**GIVEN TEXT**
┌──
When CAR T-therapies first reached the market, they came with warnings and monitoring requirements to protect patients — for good reason. Engineering a patient’s own immune cells into targeted cancer fighters brings the risk of excessive immune responses and neurotoxicity. Patients were required to remain near treatment centers to monitor for these risks. They were also temporarily barred from driving.
As clinicians gained experience with CAR T-therapy, they also gained experience in managing its complications. The FDA is recognizing that, and the regulator is now modifying the safety requirements for these cell therapies class wide. Analysts say the changes are a step toward making these treatments more accessible to more patients.
CAR T’s safety risks are flagged in black box warnings on their labels. Those warnings aren’t going away. But the approvals of these therapies also came with the requirement of a Risk Evaluation and Mitigation Strategy (REMS), a safety information plan that informs clinicians and patients about serious safety risks. The FDA late Thursday said it has eliminated the REMS requirement for the class of CAR T-therapies. This action also removes the requirement that these cell therapies be administered at specially certified sites. That requirement had limited dispensing of these therapies to specialized hospitals, such as academic medical centers, which meant many patients needed to travel far for treatment.
“FDA expects that the REMS elimination, and these labeling updates, will help improve access to these products, particularly for patients who live in rural areas, while ensuring safe and effective administration to patients who need them,” the agency said.
The changes come one year after the FDA eliminated the requirement that cell therapy REMS include educational and training materials for clinicians. The agency had also removed the requirement to report adverse events suggestive of excessive immune responses or neurotoxicity, saying systems already in place for post-marketing reporting of adverse events are adequate.
There are currently seven approved CAR T-therapies for blood cancers. Removal of the REMS requirement affects six of them: Abecma and Breyanzi from Bristol Myers Squibb (BMS); Novartis’s Kymriah; Carvykti from Johnson & Johnson and Legend Biotech; and Gilead Sciences’ Yescarta and Tecartus. The seventh FDA-approved CAR T-therapy is Aucatzyl, an Autolus Therapeutics cell therapy engineered with properties intended to improve safety. Aucatzyl’s FDA approval last November made it the first CAR T-treatment without a REMS requirement.
Beyond the elimination of the REMS, the FDA eased the requirement that patients stay close to a treatment center for four weeks, reducing that to two weeks. The previous guidelines also advised against driving or using heavy machinery for at least eight weeks, which had the effect of preventing many patients from returning to work. The FDA has reduced that restriction to two weeks following infusion of a cell therapy.
└──
**DATA SECTION**
┌──
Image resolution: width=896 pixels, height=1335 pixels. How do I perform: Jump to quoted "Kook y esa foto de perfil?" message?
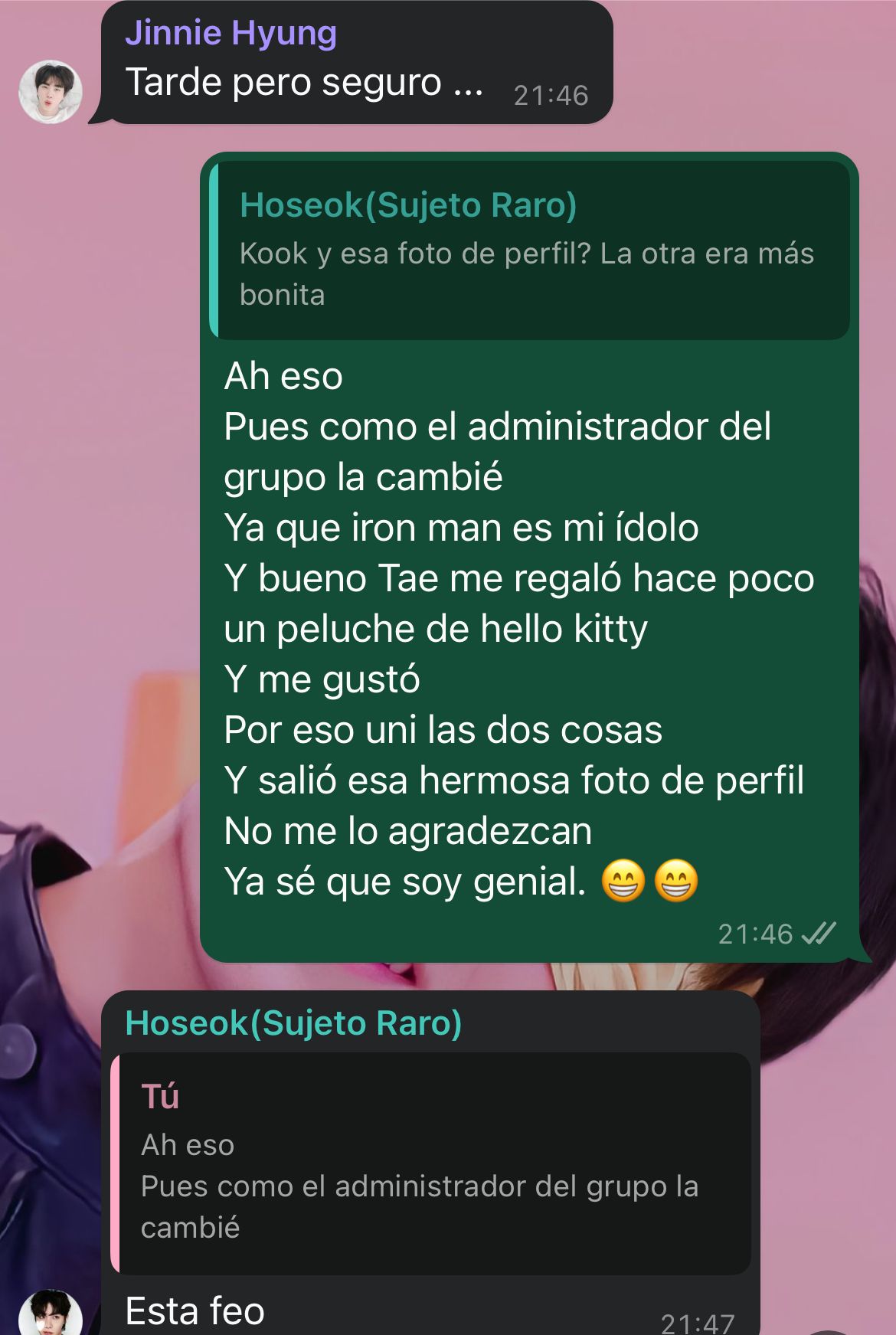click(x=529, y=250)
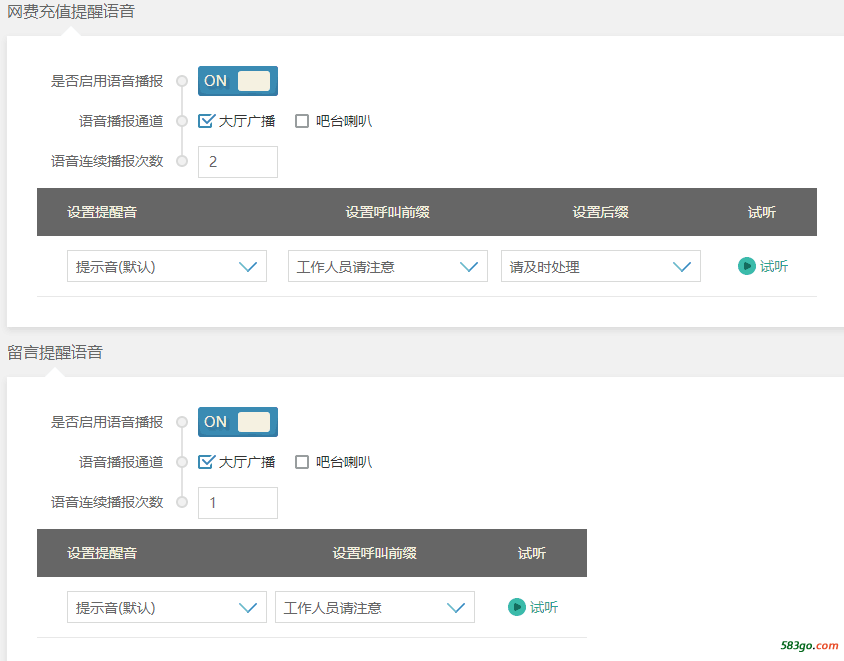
└──
**COMPLETE THE FOLLOWING**
a: Answer these questions from the article on CAR T-therapy safety requirements, one answer per line:
(i) What does REMS stand for?
(ii) How many approved CAR T-therapies for blood cancers are there currently?
(iii) How long must patients now stay close to a treatment center?
b: Extend the article on the FDA's easing of CAR T-therapy safety requirements beyond its final paragraph.

**EXERCISE ANSWERS**
a:
(i) Risk Evaluation and Mitigation Strategy
(ii) Seven
(iii) Two weeks

b:
BMS said it will work closely with the more than 150 treatment centers currently approved to administer Breyanzi and Abecma to remove the REMS programs. The company also aims to add community cancer centers nationwide to administer these therapies closer to patients, reducing both travel time and how long the patient must be away from family and work.
In a note sent to investors, Leerink Partners analyst Daina Graybosch said clinicians have told the firm that the prior requirements were a major burden that discouraged community referrals and patient decisions to receive CAR T. She said one clinician said reducing monitoring requirements and driving restrictions could lead rates of CAR T-infusions to double. The clinician added that with CAR T-therapy shifting to outpatient treatment, treatment centers now have excess capacity and can absorb increases in demand for these therapies. Graybosch said uptake of CAR T-therapies has remained “stubbornly stagnant” at around 20% market penetration. The easing of the restrictions around the use of these therapies should help change that.
“We believe the reduction in CAR-T burden for patients and caregivers, enabled by FDA’s new monitoring and driving requirements, will drive expansion of the U.S. cell therapy market,” Graybosch said.
Analysts at William Blair noted the changes suggest that cancer cell therapies still in development, such as Arcellx’s multiple myeloma CAR T-treatment anitocabtagene autoleucel, which is being developed in partnership with Gilead Sciences, may not need a REMS. The firm also believes the change is a positive sign for autoimmune disease cell therapy developers, including Autolus, BMS, and Cabaletta Bio.